3.1. RTN Spectral Analysis

Figure 2 shows the clustering analysis of the RTN class in Rome for 1, 2, 4 and 6 clusters. The idea of testing with several clusters in the RTN class comes from the fact that there are several types of traffic noise, depending on the sound source. The ANE class has labelled each different type of sound depending on the source (e.g., people, siren, thunder), but in the RNT this labelling process would be diffuse, because sometimes several types of traffic occur together. Analyzing with different types of clusters for RTN will give information about the diversification of the traffic noise.

In the following figures, the mean frequencies are represented with solid lines while the mean plus and minus the standard deviation are depicted using dashed lines. Figure 3, depicts the same information for the city of Milan.

It is worth noticing that RTN exhibits different patterns for the city of Rome (suburban environment) and the city of Milan (urban environment). Moreover, both Figure 2 and Figure 3 show that an increase in the number of GMM components makes the results to better reflect the different intensity profiles present in the RTN measurements. In this sense, in the suburban environment of the Rome ring, more homogeneous profiles are observed than in the urban context of the Milan city, as they contain RTN coming from more regular traffic conditions as the sensors are placed on the portals of the Rome’s A90 motorway.

3.2. ANE Spectral Analysis

In Figure 4 and Figure 5, the cluster analysis of the ANE class is depicted for both Rome and Milan cities. The depicted ANE are different in the suburban and urban scenarios. Again, the mean frequency is drawn using solid lines and the mean plus and minus the standard deviation is plotted using dashed lines.

From these results, on the one hand, we can observe that ANE and RTN exhibit similar patterns for each city database. On the other hand, subtle but not negligible differences can be observed when comparing statistics of the clustered spectral envelopes of the RTN and ANE classes across the 48 frequency bands.

Therefore, it can be concluded that the differences found between RTN and ANE for each scenario can be of use for the implementation of the ANED LowCap. Nevertheless, the specific study of which frequency subbands should be considered in the signal level module of Figure 1 capable of providing the best discrimination capabilities is a matter of research left for future work.

4. Discussion

The results of the spectral analysis conducted over real-life acoustic data collected from both suburban and urban environments show significant differences between the RTN and the ANE spectral distributions. Thus, it seems viable to take into account these differences in order to implement the ANED LowCap version for low-cost low-capacity acoustic sensors. However, it is difficult to determine which are the GTCC bands where spectral differences between RTN and ANE occur, and hence, should be selected to derive a simple yet effective threshold-based binary classifier (i.e., a low-cost solution with higher reliability than using only LAeq computed from the wide-band audio signal spectrum). For this reason, an in-depth quantitative analysis based on the identification of the frequency bands yielding lower error probability rates is proposed to be the next step to design the ANED LowCap algorithm version.

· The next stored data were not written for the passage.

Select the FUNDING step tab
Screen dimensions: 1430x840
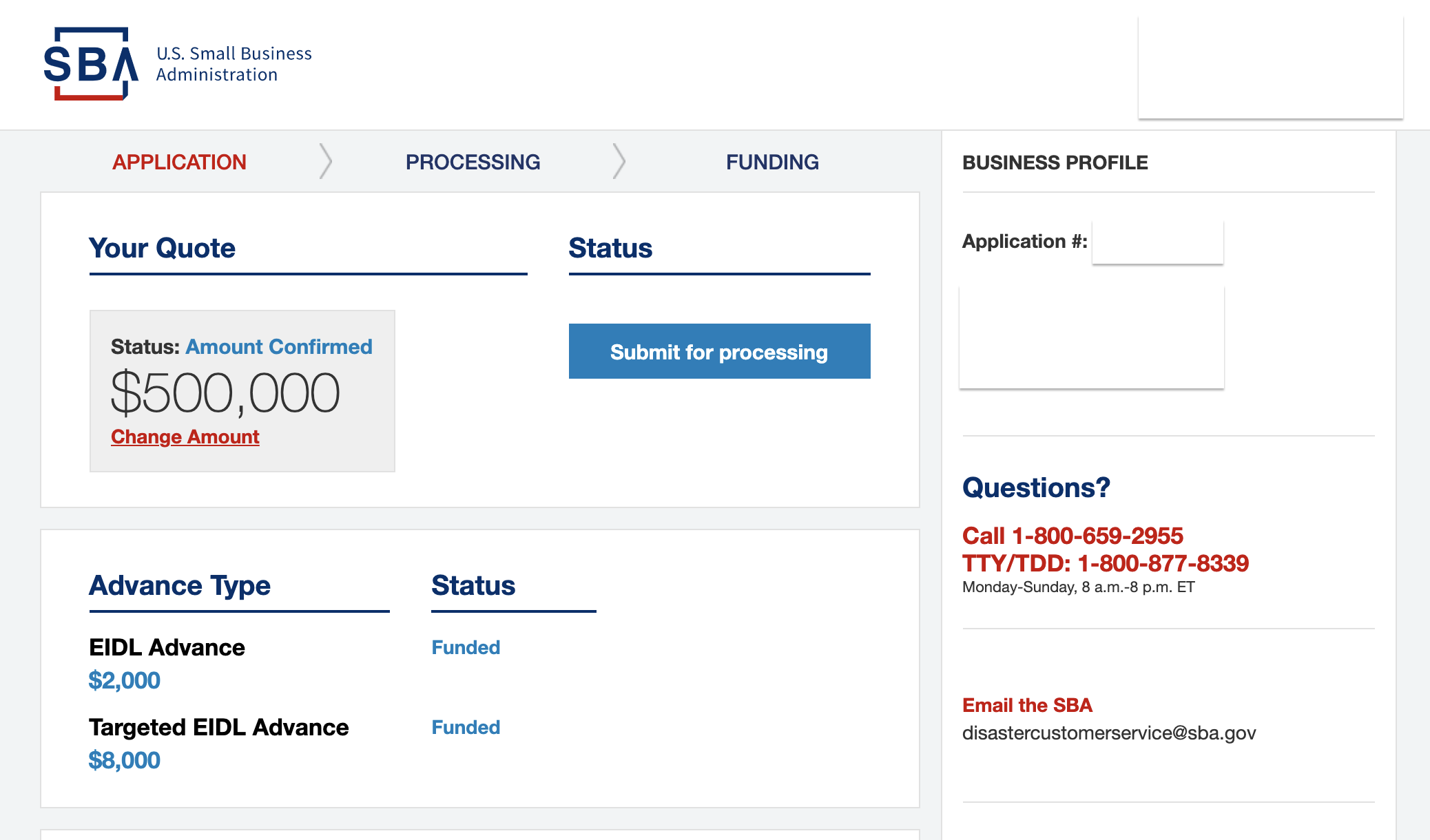coord(772,162)
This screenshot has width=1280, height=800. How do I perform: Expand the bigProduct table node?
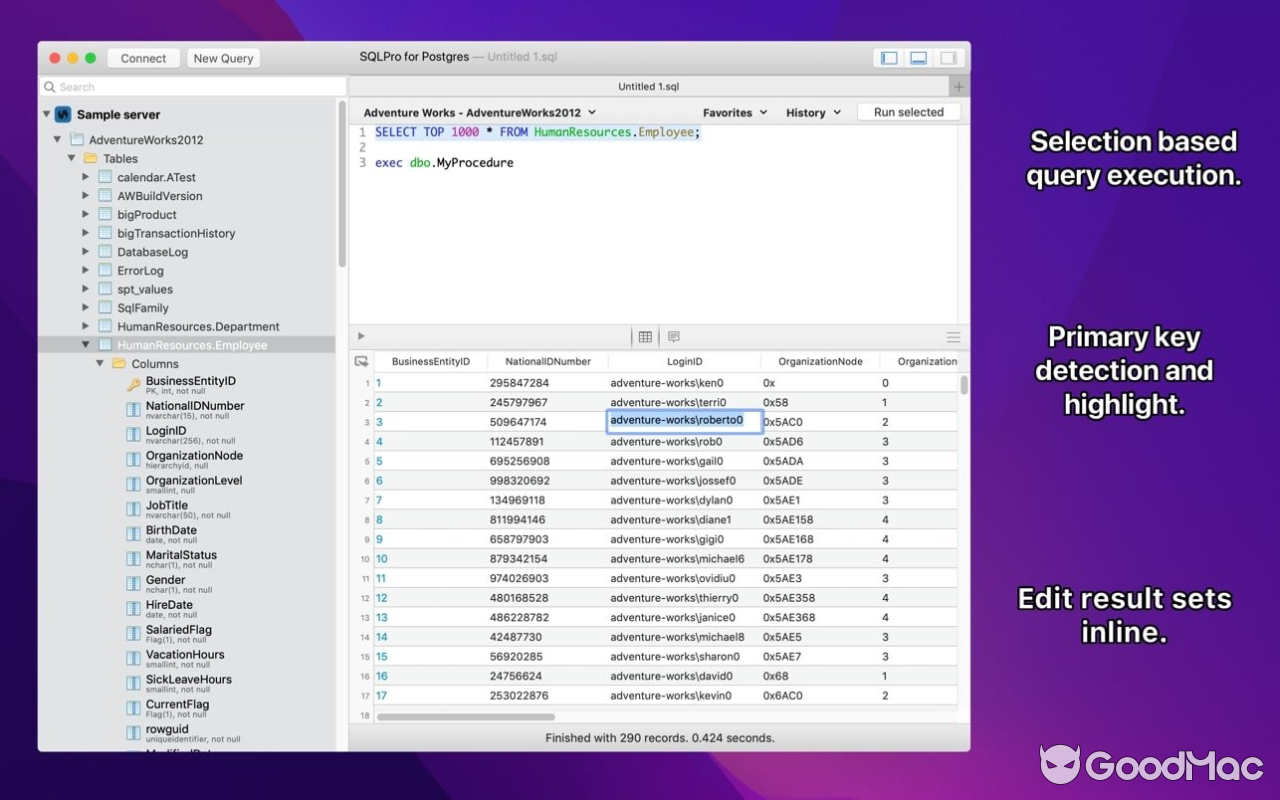click(x=85, y=214)
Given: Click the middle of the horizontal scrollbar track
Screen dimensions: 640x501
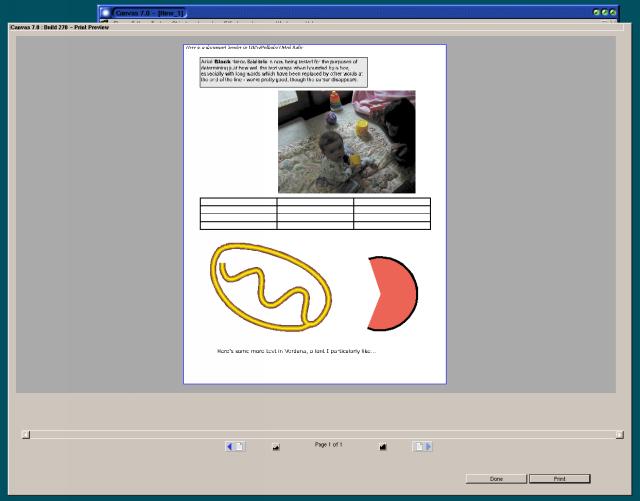Looking at the screenshot, I should (323, 434).
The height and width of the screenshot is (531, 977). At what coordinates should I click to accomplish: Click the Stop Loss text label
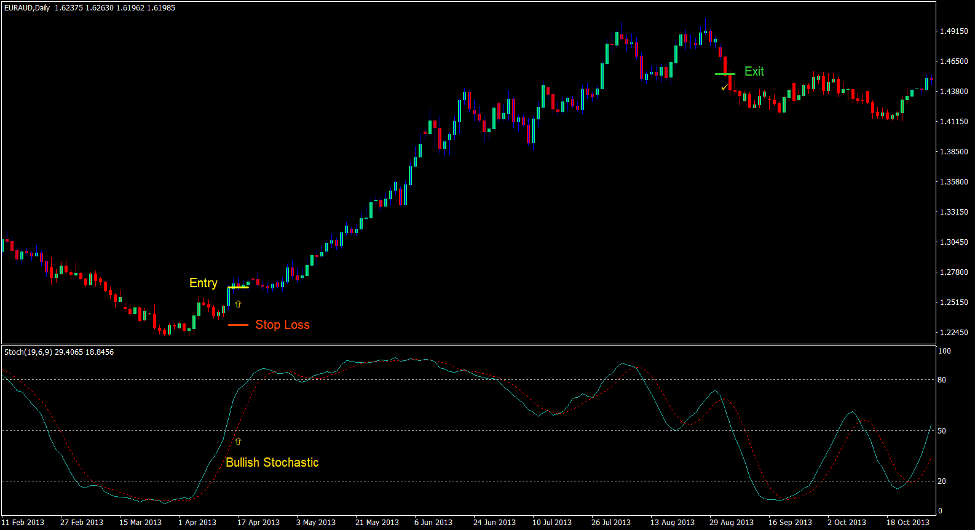(282, 325)
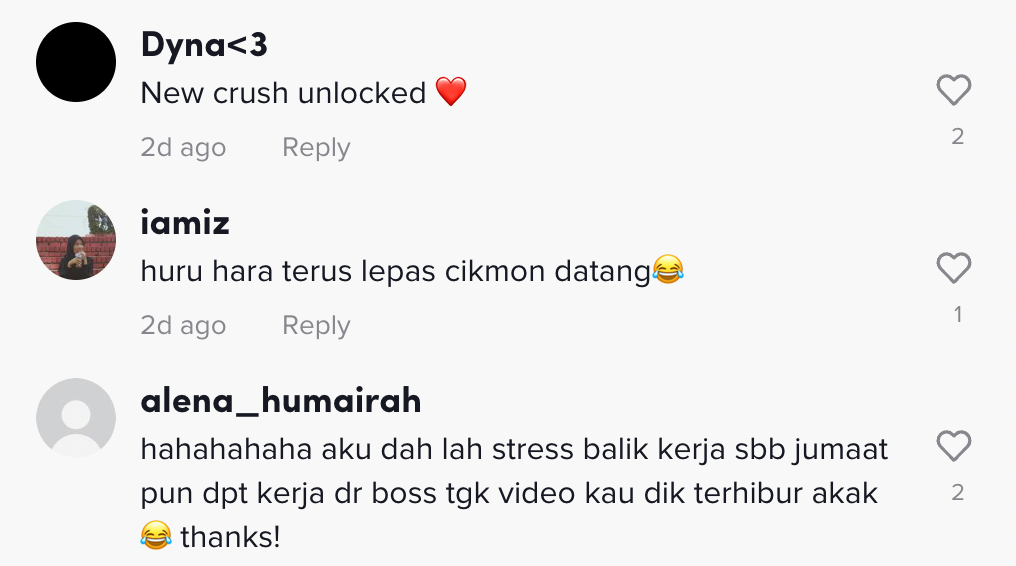The width and height of the screenshot is (1016, 566).
Task: Tap the heart icon on iamiz's comment
Action: (954, 267)
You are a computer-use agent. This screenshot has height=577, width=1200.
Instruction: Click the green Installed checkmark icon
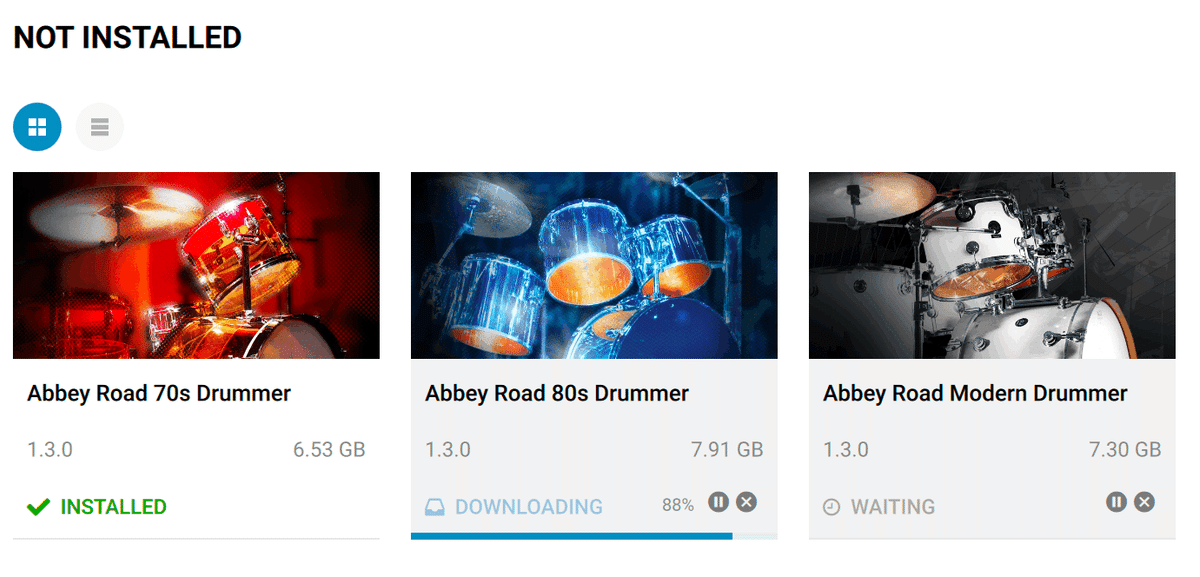pyautogui.click(x=38, y=507)
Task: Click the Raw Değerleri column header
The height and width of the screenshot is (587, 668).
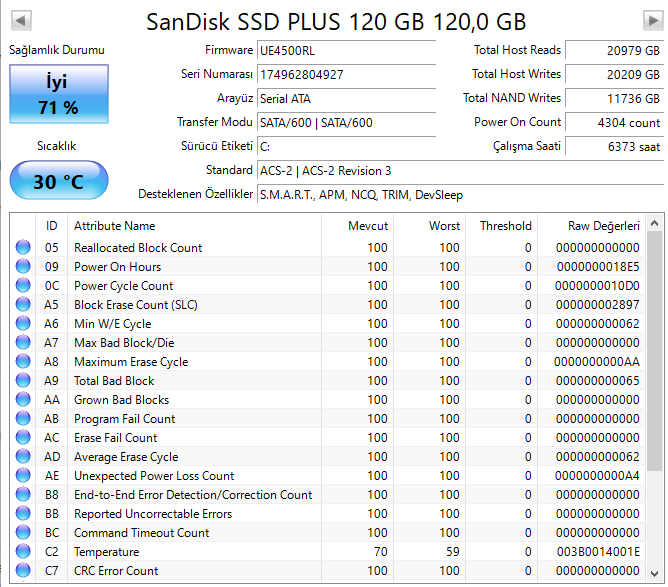Action: pyautogui.click(x=602, y=226)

The future analysis of the ANED LowCap is devised following the next steps: (i) first, a preliminary approach based on a simple thresholding considering the LAeq measures over the full-band signal can be firstly explored as a means of obtaining a baseline system with which to compare; (ii) second, the classification threshold should be adjusted to differentiate between ANE and RTN categories optimally for each frequency band of interest to define the decision rules of the low-capacity ANED; (iii) and finally, a validation of the algorithm is foreseen to assess the performance of the design in suburban and urban scenarios in comparison with the ANED version already developed for the low-cost high-capacity acoustic sensors composing the hybrid WASN of the DYNAMAP project.